Underspecification in Machine Learning

Thoughts from the trenches.

Note: this blog post is an expanded version of my recent Twitter thread.

 

A paper was posted to arXiv this November that gives name to a phenomenon that I've had plenty of experience with, but never had a word for. From the abstract: "An ML pipeline is underspecified when it can return many predictors with equivalently strong held-out performance in the training domain. Underspecification is common in modern ML pipelines, such as those based on deep learning. Predictors returned by underspecified pipelines are often treated as equivalent based on their training domain performance, but we show here that such predictors can behave very differently in deployment domains. This ambiguity can lead to instability and poor model behavior in practice, and is a distinct failure mode from previously identified issues arising from structural mismatch between training and deployment domains."
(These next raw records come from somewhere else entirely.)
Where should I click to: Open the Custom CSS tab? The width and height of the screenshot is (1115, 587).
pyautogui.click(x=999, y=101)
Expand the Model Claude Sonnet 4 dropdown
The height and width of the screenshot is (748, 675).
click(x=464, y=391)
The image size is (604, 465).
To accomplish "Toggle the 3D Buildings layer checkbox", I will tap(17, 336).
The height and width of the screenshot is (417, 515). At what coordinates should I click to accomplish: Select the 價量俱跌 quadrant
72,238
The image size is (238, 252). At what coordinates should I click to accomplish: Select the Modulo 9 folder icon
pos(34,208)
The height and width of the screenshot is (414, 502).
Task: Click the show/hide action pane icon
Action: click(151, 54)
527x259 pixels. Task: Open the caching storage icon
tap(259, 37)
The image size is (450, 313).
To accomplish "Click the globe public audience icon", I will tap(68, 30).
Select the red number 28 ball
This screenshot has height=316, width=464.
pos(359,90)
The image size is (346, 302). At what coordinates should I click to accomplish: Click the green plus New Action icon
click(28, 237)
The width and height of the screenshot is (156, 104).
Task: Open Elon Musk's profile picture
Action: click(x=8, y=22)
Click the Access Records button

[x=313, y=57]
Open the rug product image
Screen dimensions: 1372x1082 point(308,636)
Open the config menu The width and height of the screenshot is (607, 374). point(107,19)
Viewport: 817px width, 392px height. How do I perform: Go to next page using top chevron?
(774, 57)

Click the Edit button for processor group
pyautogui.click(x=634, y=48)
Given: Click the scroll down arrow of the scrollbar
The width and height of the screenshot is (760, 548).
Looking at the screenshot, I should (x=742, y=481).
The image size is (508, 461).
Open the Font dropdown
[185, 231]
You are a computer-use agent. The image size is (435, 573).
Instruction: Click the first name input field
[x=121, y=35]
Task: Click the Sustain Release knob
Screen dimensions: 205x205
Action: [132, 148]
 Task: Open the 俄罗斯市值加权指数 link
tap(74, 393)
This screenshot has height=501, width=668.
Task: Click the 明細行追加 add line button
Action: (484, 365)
The last time I ran into underspecification was while working on the Semantic Scholar search engine (a feature-based LightGBM LambdaMART model, trained on user search/result/click data). It occurred in two different ways.

 

First, I observed that some perfectly sensible features that were key to good held-out NDCG ranking performance would also be responsible for poor qualitative performance. The solutions were:

  • restrict the model to learn monotone constraints, which were chosen to match human intuition about how the score for a (query, result) should change if a single feature was increased or decreased, and
  • pare down and refine the feature space to give the model fewer ways to go wonky.

The second way I observed underspecification was that multiple different hyperparameter sets with equivalent held-out NDCG behaved in unpredictably different ways when actually deployed. Many were bad. The solution was to carefully construct a custom validation test suite that assessed models for correct behavior instead of NDCG. What is "correct behavior"? It's what my collaborators and I believe that users of a scholarly academic search engine expect it to do when they issue a search, and was constructed by hand. It looked more like a giant unit test, except it wasn't pass/fail but had a 0-to-1 score over which one could argmax. As a simplified example, if a user searched for "Daphne Koller 2014 ICML", the top resulting papers should be by Daphne Koller and published in ICML in 2014.

On reflection, this solution made for a bizarre situation from the perspective of accepted machine learning practices. The training data was ordinary: queries, results, clicks from real users. But the validation set was non-IID on purpose: real queries, constructed results, idealized clicks. This only makes sense if you recall that our in-domain training data was genuinely not like the test data. The solution worked: choosing the hyperparameters that gave the best performance on this set of model-behavior unit tests yielded better behaving models consistently.

I am now working with collaborators at AI2 on overhauling the author disambiguation algorithm (a stubbornly hard problem), and seeing underspecification again. One solution I'd like to highlight is data augmentation. Given that there are many models that do equally well on in-domain training data, it makes sense that adding carefully-designed augmented data would narrow this equivalent model space.

 

But how do we choose the form of the augmented data? Slow, painful error analysis. For example, if the model seems bad at clustering when affiliations are missing, then we copy out some rows from our real training data, overwrite the affiliation features with NaNs, and append the new data back to the training set. But that catches just a single aspect of out-of-domain model failure. To catch multiple aspects, one has to embark on the slow cycle of (a) fit model, (b) manually examine results, (c) try to understand which errors can be attributed to underspecification, (d) add augmented data that tilts the model away from this type of error.

There is a common thread between validation-set construction and data augmentation: they both require a deep and laborious understanding of (a) the problem space and (b) what a good desired solution looks like. All of the solutions to underspecification that I've had a hand in need a person willing to squint at model outputs to realistic test inputs for weeks or even months. But hey, that's the work, and I happen to think it's fun.